Opinions of Tuesday, 3 October 2017

Auteur: Charly Karl Ékoulé Maneng

'Ambazonie': révélations sur le prétrole vendu aux américains par Sisuku

Le président auto-proclamé de l'Ambazonie et des lobbystes américains Le président auto-proclamé de l'Ambazonie et des lobbystes américains

Depuis quelques heures, une étrange rumeur circule sur les réseaux sociaux: le président de la Scacuf Sisiku AyukTabe aurait vendu à un fond d'investissement américain (Kilimandjaro Capital) des concessions pétrolières dans le Southern Cameroon.

Il n'en fallait pas plus pour que les Francophones qui ne cachent pas leur mépris voire leur haine des Anglophones (en usant du prétexte "patriotique") en fassent des gorges chaudes. A deux jours de la proclamation d'indépendance par la Scacuf, tout est bon pour décrédibiliser les indépendantistes anglophones.

De peur que la minorité des Francophones qui ont de l'empathie pour les Anglophones en soient décontenancés, je me donne la peine d'analyser cette information qui me paraît truffé de bizarreries.

Primo, en tant que président de la Scacuf, Sisiku Ayuk n'aurait pu conclure un tel acte de vente tout d'abord parce que Kilimandjaro Capital l'annonce par communiqué de presse en... 2012 !!! Point n'est besoin de vous rappeler que la Scacuf n'a été créé qu'en 2017. Sisiku l'aurait-il fait dans le cadre d'une organisation ayant précédé la Scacuf telle que le SCNC ou le Gouvernment of Ambazonia ? Trop peu probable. Le SCNC ne s'est jamais considéré comme un gouvernement (privilégiant plutôt l'activisme judiciaire) et le Gouvernment of Ambazonia préfère utiliser le terme "Ambazonia" au lieu de "Southern Cameroon".

Mieux encore, Sisiku était un parfait inconnu jusqu'à ce qu'il soit désigné comme président de la Scacuf. On peut donc penser que jusqu'à la récente crise anglophone, il s'était jamais beaucoup impliqué dans les mouvements autonomistes anglophones comme Wilfried Tassang Wilfred et Agbor Balla d'ailleurs.

Secundo, les réseaux sociaux reprennent un communiqué de presse publié sur le site web de l'organisation UNPO (unpo.org) qui regroupe les associations d'activistes de peuples qui s'estiment marginalisés. Or, ni le SCNC ni le Government of Ambazonia ne sont membres de cette organisation. Apparemment, un de ses employés un peu zélé n'a fait que reprendre un communiqué de presse publié par le média en ligne canadien Digital Journal sans effectuer des vérification sur l'authenticité de l'information.

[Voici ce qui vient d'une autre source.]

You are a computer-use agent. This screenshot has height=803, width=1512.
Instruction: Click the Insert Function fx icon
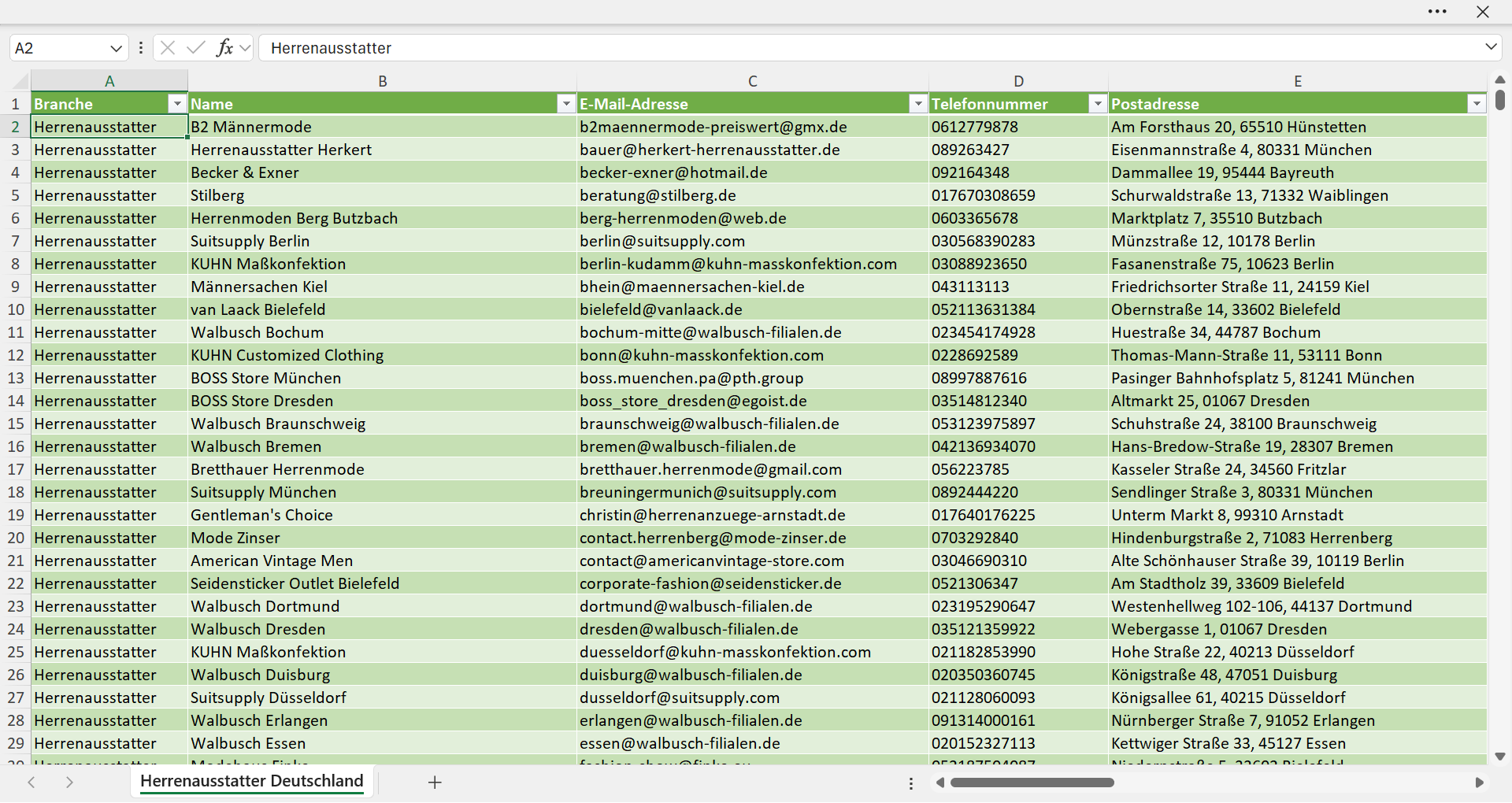224,48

Or, Digital Journal n'a rien d'un média en ligne traditionnel. Tous ses contributeurs sont des "journalistes citoyens", en fait des gens qui font du journalisme comme hobby (j'en sais quelque chose puisque j'en étais un contributeur). Et je le répète, ce n'était qu'une communiqué de presse (https://goo.gl/g7vrS4) et non un reportage.
Tertio, quand vous jetez un coup d'oeil sur le site web de Kilimandjaro Capital (http://www.kilicap.com), vous vous demandez si cette entreprise était même capable d'investir dans une boulangerie rien qu'avec les fonds de ses fondateurs (apparemment, deux frères)... Je doute fort qu'ils aient pu versé une avance substantielle au SCNC ou à Ambazonia contre une promesse de recevoir des concessions pétrolières le moment venu.

Mon hypothèse est que les frères Karim, en lançant leur fond d'investissement, ont cherché un moyen de créer un petit buzz à propos de leurs actifs et appâter ainsi les clients. Une ou des personnes connaissant bien le Cameroun (peut-être des activistes anglophones) ont du leur parler du Southern Cameroon et du problème anglophone.

Nos jeunes loups de Wall Street ont y vu une belle occasion de faire mousser leur mayonnaise. Rien de plus.

Comme disait quelqu'un, la première victime d'une guerre est la vérité. L'affaire sus-évoqué en ait une évidente illustration.Mais rien n'exclut non plus une possible vente dans un proche futur.